DESCRIPTION OF THE TASK ▸ All lines from the one that mentions "Task: Open the 4:05 AM tweet timestamp" through the last of the entries below must be copied exactly, with both ends kept.

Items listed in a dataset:
══════════════════════════════
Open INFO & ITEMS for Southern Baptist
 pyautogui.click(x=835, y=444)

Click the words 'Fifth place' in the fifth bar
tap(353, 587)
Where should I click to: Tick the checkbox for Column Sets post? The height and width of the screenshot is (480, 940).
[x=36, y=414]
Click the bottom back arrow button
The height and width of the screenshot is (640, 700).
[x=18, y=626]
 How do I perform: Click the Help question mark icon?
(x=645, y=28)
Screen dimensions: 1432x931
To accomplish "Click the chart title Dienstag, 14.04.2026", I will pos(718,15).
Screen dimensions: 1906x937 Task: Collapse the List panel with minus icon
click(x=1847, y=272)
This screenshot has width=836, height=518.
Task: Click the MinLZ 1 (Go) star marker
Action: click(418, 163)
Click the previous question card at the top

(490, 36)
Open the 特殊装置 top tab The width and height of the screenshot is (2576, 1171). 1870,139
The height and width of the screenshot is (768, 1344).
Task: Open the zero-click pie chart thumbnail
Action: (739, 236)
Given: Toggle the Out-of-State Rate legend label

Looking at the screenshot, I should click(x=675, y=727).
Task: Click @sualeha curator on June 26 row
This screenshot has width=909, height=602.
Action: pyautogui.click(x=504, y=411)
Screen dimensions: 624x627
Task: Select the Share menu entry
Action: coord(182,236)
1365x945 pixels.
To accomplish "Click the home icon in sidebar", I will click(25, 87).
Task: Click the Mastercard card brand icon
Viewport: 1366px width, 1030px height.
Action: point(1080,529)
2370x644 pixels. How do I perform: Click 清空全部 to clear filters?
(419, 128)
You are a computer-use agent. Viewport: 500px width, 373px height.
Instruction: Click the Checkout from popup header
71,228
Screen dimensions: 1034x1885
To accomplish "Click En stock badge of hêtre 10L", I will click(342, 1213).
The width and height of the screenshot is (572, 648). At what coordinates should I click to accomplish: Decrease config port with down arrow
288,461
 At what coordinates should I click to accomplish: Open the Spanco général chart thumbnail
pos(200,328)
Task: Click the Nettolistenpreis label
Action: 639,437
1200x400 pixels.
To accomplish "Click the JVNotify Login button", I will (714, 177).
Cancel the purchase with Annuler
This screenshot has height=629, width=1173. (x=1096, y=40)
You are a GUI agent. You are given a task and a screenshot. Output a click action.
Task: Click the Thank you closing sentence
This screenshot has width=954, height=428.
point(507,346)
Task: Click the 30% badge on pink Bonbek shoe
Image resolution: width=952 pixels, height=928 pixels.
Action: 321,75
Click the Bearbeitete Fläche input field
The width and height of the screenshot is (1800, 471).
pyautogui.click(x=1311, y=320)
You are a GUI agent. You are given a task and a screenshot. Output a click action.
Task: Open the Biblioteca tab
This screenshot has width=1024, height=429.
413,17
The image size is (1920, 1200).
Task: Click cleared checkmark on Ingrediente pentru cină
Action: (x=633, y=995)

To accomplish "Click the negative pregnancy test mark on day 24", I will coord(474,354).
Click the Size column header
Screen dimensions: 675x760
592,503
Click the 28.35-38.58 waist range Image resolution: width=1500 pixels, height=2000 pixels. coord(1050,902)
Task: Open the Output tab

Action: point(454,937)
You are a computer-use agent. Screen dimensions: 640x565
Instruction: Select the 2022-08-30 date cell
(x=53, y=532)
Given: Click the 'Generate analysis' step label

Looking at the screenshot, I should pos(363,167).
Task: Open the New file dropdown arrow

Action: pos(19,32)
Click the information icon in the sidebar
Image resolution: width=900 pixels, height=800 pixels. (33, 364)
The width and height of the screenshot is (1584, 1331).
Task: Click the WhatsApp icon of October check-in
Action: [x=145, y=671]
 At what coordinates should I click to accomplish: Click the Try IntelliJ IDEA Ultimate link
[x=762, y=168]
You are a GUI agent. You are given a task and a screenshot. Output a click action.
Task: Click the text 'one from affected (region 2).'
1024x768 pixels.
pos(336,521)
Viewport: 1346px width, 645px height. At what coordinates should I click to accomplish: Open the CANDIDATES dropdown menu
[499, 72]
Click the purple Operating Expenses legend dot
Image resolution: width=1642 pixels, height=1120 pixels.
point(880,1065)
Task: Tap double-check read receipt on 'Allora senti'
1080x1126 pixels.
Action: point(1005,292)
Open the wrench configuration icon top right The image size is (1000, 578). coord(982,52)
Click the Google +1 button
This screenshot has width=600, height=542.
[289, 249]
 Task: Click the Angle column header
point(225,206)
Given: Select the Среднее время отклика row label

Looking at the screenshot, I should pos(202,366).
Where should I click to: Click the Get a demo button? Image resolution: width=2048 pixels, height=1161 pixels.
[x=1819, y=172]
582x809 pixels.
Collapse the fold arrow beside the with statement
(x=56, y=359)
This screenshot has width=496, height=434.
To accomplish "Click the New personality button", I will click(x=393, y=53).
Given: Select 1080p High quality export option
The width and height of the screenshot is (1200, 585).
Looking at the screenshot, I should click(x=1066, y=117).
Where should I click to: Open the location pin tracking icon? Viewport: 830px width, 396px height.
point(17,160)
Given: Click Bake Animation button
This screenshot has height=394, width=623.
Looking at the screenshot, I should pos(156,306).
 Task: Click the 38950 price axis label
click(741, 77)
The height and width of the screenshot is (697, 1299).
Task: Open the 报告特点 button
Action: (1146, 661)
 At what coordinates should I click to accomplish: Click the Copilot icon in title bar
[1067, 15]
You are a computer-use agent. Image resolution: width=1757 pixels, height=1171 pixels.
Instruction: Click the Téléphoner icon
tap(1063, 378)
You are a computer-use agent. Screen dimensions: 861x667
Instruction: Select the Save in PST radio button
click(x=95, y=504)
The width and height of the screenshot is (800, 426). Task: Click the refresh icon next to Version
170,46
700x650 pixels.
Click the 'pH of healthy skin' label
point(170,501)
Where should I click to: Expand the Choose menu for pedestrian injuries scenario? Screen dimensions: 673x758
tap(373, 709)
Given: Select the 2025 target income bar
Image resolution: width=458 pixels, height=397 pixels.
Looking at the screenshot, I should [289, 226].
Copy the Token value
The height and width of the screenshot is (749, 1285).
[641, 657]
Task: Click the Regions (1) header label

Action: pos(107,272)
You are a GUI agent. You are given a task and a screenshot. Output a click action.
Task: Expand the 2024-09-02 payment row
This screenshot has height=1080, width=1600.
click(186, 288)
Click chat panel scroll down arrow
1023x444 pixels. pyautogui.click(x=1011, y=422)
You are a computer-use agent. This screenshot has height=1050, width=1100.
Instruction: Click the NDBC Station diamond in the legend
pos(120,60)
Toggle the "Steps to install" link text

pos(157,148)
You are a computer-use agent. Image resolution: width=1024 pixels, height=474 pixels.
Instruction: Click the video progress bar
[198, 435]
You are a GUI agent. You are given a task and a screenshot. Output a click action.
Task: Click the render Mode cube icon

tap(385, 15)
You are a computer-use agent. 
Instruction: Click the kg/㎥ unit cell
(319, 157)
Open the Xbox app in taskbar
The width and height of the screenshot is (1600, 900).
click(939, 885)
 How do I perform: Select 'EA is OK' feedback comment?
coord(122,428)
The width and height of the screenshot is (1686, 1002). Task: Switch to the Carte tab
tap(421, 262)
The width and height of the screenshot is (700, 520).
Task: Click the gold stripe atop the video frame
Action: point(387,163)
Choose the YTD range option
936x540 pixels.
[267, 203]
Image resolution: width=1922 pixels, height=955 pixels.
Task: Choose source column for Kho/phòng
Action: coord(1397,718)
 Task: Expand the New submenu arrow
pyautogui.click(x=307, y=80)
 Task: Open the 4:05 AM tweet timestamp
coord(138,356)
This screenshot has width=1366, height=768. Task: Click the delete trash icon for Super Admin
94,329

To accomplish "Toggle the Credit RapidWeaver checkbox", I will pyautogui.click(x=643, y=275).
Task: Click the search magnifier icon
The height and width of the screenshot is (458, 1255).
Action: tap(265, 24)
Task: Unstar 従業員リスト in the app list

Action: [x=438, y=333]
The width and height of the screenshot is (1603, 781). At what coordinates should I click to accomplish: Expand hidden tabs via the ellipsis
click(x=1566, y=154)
══════════════════════════════
WRITTEN REPLY ▸
 Task: Open the 4:05 AM tweet timestamp
coord(138,356)
This screenshot has width=1366, height=768. Task: Click the delete trash icon for Super Admin
94,329

To accomplish "Toggle the Credit RapidWeaver checkbox", I will pyautogui.click(x=643, y=275).
Task: Click the search magnifier icon
The height and width of the screenshot is (458, 1255).
Action: tap(265, 24)
Task: Unstar 従業員リスト in the app list

Action: [x=438, y=333]
The width and height of the screenshot is (1603, 781). At what coordinates should I click to accomplish: Expand hidden tabs via the ellipsis
click(x=1566, y=154)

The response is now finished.